There is something of a conundrum here, for the surge is being launched in a period where many argue that al-Qaida itself - the original target of the invasion of Afghan in October 2001, rather than its Taliban hosts - is actually in decline. This narrative cites the retreat of key al-Qaida leaders to western Pakistani districts where they are under constant risk of drone-attacks (which have killed many middle-ranking operatives) and are pressed by the Pakistani army to contend that al-Qaida is a diminishing threat. The implication is that if the Taliban in Afghanistan can be sufficiently squeezed into a degree of political acquiescence, then the war there can actually be won.

True, civil planners in the United States take a far more cautious view on this issue than their military equivalents (see Rajiv Chandrasekaran, “Civilian, military planners have different views on new approach to Afghanistan”, Washington Post, 26 December 2009). But the military strategists who played a central role in the discussions preceding the new strategy are at the forefront of policy, and they are active in disseminating the case that the al-Qaida movement is in decline.

The call of home

This makes Umar Farouk Abdulmuttalab’s attempt on 25 December 2009 to destroy a Northwest Airlines flight as it approached Detroit after its journey from Amsterdam even more worrying. There is still more speculation than hard fact about the operation, but what little detailed information there is suggests that the young Nigerian had some connections with Yemen.

Most of the focus of the United States war on al-Qaida since 9/11 has been on Afghanistan, Pakistan and Iraq; relatively little attention has been given to the two states on either side of the Gulf of Aden - Yemen and Somalia. Any surplusresources away from the middle east and southwest Asia have tended to be devoted to Algeria and Mali as potential sites for al-Qaida activity.

True, Washington has looked with concern at Somalia as the internal troubles of this “failed state” have intensified; the expanding power of the al-Shabab Islamist militias - which may have loose connections with al-Qaida - in Somalia have deepened the US’s involvement here (see Harun Hassan & David Hayes, “Somalia: between violence and hope”, 15 July 2009). There is much clearer evidence, however, that Al-Qaida is active in Yemen; indeed, the group calling itself “Al-Qaida in the Arabian Peninsula” (AQAP) has claimed responsibility for the Northwest Airlines attack.
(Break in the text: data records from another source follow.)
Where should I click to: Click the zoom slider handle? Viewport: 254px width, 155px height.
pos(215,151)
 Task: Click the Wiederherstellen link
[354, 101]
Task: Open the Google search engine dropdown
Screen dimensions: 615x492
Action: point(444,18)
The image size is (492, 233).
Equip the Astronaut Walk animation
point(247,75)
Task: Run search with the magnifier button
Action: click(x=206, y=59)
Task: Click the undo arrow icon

Four elements of the Yemeni context are relevant in clarifying a complex situation:

  • Many Yemenis fought against the Soviets in Afghanistan in the 1980s and were welcomed back afterwards. Osama bin Laden himself is half-Yemeni.  More recently, a Saudi clampdown and conflict in western Pakistan have encouraged many more Yemeni paramilitaries to return home (see Ginny Hill, “Yemen: the weakest link”, 31 March 2009)
  • The Yemeni state does not control much of its territory, and its capabilities are further limited by a rebellion in the north; the latter is being waged with Saudi aid, including cross-border bombing raids by Royal Saudi air force F-15 strike-aircraft (see Michael Horton, “Borderline Crisis”, Jane’s Intelligence Review, January 2010).  A separatist movement in the south presents yet further problems to a beleaguered government
  • The government lacks the resources to maintain security. Yemen faces severe economic difficulties, in part because its oil reserves are now severely depleted and because it has been badly affected by the international financial downturn (see Fred Halliday, “Yemen: travails of unity”, 3 July 2009)
  • There has long been an Islamist paramilitary movement within the country; past attacks include the bombing of the USS Cole in Aden harbour in 2000 and the attack on the Limburg tanker in 2002 (see Fred Halliday, "Yemen: murder in Arabia Felix", 13 July 2007).
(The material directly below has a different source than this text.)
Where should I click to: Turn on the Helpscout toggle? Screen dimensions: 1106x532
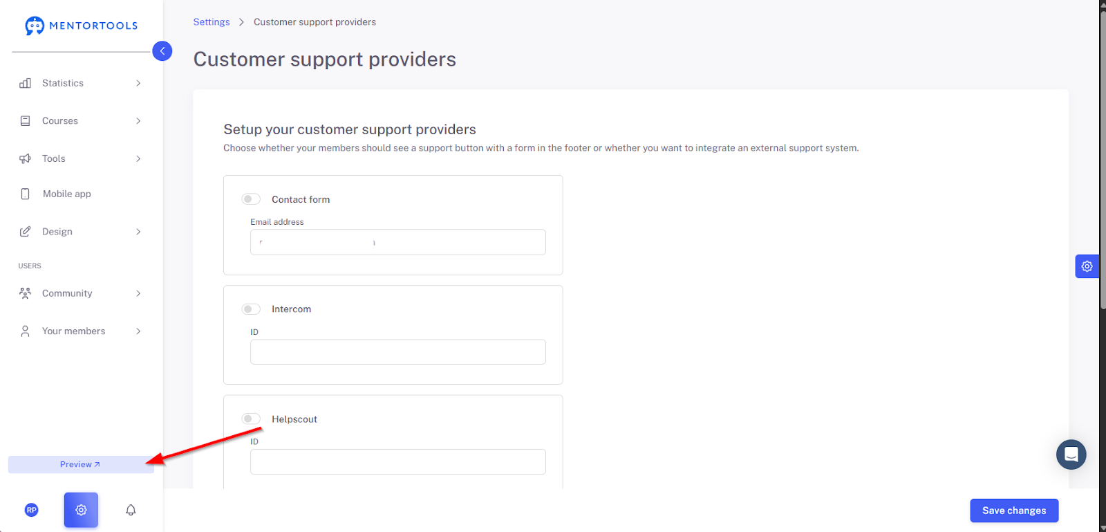[x=251, y=419]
AQAP received a particular boost in February 2006 when twenty-three prisoners escaped from a prison in Sana’a. The group, which appears to have had support from sympathetic security officials, included the current AQAP leader Nasir al-Wuhayshi (see Sudarsan Raghavan, “Al-Qaeda group in Yemen gaining prominence”, Washington Post, 28 December 2009). In the subsequent period AQAP has become steadily more active; for example, it launched an attack on the US embassy in Sana’a and tried to assassinate Saudi Arabia’s head of counter-terrorism.

The developments in Yemen in these four years have already prompted a strong response from the United States. The Pentagon has more than doubled military aid to Yemen, and committed over $70 million to training Yemeni security forces. There is a US special-forces presence in the country, and strong support from Washington for air-strikes against presumed AQAP targets; these include two bombing-raids on 17 and 24 December 2009 that are reported to have killed more than sixty militants (see Barbara Starr, “U.S. fears Yemen a safe haven for al Qaeda”, CNN, 28 December 2009).

The government of Yemen’s president, Ali Abdullah al-Saleh, is working increasingly closely with the United States. The connection was expanded following a visit from the head of US Central Command, General David H Petraeus, in July 2009. The full extent of the cooperation is hidden, but it is likely that US forces are directly involved in Yemen’s internal operations - quite probably with armed drones and possibly US carrier-based strike-aircraft (see Eric Schmitt & Robert F Worth, “U.S. Widens Terror War to Yemen, a Qaeda Bastion”, New York Times, 27 December 2009).

The inner story

The rhetorical force of President Obama’s response to the Northwest Airlines attack makes it more than likely that Yemen will evolve into another military front against al-Qaida. This in turn will increase the perception that, after apparent reversals in Iraq and western Pakistan, the movement has staged a major comeback.

The problem with this narrative is that it perceives al-Qaida as a clearly-structured and hierarchical movement with a coherent world plan. The reality, supported by developments in Yemen, is more complex (see Fawaz Gerges, “Al-Qaida today: a movement at the crossroads”, 14 May 2009). It is more accurate to say that al-Qaida has elements of a movement, a belief-system, a franchise and a very informal cluster of networks, yet at the same time it is widely dispersed and has relatively few internal interconnections.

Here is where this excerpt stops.